Dataset records:
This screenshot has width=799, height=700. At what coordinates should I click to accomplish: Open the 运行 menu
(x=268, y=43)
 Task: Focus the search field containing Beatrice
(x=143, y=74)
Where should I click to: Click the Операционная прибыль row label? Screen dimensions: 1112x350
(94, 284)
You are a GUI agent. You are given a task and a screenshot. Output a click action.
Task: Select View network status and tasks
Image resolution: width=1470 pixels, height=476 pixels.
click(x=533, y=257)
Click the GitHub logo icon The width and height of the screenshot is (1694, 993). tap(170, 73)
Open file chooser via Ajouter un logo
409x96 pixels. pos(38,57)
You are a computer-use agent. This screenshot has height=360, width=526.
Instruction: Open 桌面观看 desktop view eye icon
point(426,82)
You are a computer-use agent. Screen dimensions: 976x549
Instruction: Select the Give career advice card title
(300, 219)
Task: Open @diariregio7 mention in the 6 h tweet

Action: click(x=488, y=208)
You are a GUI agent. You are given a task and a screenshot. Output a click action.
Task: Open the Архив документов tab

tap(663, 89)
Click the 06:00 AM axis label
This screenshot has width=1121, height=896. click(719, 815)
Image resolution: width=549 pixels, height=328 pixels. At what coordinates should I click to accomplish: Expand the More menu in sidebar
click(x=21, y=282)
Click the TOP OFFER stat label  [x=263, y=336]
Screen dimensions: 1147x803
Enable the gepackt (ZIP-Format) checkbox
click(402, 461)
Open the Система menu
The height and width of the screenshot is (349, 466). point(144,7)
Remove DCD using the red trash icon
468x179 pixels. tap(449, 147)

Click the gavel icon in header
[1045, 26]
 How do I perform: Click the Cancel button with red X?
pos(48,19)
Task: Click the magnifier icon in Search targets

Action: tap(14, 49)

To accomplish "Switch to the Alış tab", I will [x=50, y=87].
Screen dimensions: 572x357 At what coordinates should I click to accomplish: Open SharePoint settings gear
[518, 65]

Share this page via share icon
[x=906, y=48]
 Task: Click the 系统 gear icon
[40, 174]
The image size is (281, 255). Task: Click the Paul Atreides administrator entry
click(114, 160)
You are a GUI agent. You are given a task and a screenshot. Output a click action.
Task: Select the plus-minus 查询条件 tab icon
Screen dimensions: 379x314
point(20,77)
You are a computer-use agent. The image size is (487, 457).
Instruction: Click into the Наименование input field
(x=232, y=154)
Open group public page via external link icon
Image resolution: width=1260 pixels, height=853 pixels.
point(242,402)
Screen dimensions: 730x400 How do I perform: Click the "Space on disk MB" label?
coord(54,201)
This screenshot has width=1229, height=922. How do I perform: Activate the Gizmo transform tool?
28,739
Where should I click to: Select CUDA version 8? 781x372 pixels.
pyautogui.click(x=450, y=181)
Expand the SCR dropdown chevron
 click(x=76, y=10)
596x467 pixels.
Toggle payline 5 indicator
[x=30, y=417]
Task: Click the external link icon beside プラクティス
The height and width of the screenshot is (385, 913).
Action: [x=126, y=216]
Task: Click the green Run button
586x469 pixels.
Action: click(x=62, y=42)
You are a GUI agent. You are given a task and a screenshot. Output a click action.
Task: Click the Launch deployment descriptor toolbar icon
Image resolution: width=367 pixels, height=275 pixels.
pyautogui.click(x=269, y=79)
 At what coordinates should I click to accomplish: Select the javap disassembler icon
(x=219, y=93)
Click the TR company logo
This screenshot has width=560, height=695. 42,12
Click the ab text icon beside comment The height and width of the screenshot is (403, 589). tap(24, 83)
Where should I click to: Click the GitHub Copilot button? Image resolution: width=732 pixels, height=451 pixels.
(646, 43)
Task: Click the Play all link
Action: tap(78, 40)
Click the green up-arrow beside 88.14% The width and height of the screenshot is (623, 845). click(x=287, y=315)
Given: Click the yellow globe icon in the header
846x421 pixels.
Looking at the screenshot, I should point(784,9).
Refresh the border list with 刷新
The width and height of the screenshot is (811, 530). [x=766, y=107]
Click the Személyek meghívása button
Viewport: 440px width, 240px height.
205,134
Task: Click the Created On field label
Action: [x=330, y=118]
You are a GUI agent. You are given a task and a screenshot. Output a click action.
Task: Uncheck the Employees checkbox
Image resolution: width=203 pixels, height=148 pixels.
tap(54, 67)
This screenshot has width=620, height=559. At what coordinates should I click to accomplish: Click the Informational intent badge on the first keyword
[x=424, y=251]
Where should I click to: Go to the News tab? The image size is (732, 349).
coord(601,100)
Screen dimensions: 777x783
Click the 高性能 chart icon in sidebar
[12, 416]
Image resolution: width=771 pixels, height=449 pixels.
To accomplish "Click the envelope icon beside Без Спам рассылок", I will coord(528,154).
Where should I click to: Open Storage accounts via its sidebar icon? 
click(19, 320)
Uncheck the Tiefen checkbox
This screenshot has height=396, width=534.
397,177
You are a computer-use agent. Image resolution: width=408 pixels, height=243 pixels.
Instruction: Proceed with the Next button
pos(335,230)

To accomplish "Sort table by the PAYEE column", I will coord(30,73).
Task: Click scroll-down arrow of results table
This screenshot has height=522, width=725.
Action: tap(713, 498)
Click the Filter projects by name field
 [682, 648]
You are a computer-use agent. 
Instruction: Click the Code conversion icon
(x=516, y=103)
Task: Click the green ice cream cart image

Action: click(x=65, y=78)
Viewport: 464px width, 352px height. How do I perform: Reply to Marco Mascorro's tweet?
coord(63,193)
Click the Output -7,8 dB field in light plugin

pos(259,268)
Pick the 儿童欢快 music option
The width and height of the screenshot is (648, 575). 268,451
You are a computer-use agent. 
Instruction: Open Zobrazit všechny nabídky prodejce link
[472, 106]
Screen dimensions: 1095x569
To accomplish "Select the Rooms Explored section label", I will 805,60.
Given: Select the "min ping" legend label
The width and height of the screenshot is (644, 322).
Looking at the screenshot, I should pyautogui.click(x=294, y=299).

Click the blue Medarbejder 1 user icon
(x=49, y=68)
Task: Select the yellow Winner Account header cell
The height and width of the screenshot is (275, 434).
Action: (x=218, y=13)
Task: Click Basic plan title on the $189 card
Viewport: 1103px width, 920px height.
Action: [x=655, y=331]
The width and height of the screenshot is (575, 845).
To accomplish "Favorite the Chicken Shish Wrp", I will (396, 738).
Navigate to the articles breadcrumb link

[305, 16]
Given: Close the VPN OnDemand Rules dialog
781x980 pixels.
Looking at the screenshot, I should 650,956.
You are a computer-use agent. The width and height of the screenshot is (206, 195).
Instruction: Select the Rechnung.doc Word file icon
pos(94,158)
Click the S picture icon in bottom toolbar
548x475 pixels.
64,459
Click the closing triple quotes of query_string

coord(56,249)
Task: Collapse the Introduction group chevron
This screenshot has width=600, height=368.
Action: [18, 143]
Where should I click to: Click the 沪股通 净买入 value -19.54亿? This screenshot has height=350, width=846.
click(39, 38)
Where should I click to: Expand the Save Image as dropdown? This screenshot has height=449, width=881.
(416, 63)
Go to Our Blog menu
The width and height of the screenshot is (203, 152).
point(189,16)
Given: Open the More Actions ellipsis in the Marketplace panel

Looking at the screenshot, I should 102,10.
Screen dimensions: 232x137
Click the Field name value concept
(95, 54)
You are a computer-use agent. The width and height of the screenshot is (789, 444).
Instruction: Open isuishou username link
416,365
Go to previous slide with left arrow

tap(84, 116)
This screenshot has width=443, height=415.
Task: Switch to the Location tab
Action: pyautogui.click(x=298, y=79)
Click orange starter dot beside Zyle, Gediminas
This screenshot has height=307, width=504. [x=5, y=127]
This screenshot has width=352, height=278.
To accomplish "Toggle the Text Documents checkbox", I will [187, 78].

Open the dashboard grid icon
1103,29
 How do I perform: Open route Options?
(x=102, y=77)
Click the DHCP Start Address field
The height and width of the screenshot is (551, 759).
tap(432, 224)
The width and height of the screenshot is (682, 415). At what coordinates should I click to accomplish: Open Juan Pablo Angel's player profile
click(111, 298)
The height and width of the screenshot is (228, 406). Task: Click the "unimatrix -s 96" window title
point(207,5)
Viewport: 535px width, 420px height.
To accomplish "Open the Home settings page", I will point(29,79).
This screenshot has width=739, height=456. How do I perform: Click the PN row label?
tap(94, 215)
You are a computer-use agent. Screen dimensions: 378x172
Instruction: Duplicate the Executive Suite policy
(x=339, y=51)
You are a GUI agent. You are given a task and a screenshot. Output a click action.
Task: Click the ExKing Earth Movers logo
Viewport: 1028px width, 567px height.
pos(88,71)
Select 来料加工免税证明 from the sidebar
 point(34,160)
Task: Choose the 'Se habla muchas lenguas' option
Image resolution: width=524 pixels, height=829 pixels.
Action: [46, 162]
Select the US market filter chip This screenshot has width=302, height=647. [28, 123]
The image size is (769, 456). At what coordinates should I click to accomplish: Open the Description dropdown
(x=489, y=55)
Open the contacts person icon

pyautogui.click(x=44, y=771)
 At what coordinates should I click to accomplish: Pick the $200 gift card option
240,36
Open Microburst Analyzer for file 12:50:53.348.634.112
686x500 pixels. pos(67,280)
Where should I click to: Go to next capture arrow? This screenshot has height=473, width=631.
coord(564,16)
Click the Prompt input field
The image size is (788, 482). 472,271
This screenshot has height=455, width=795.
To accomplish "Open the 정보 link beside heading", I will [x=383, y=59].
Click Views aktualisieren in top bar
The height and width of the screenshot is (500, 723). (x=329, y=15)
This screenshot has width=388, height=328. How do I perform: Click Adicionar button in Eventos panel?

Prompt: Look through the material above and pick out each line holding the word "table".

Task answer:
To accomplish "Sort table by the PAYEE column", I will coord(30,73).
Task: Click scroll-down arrow of results table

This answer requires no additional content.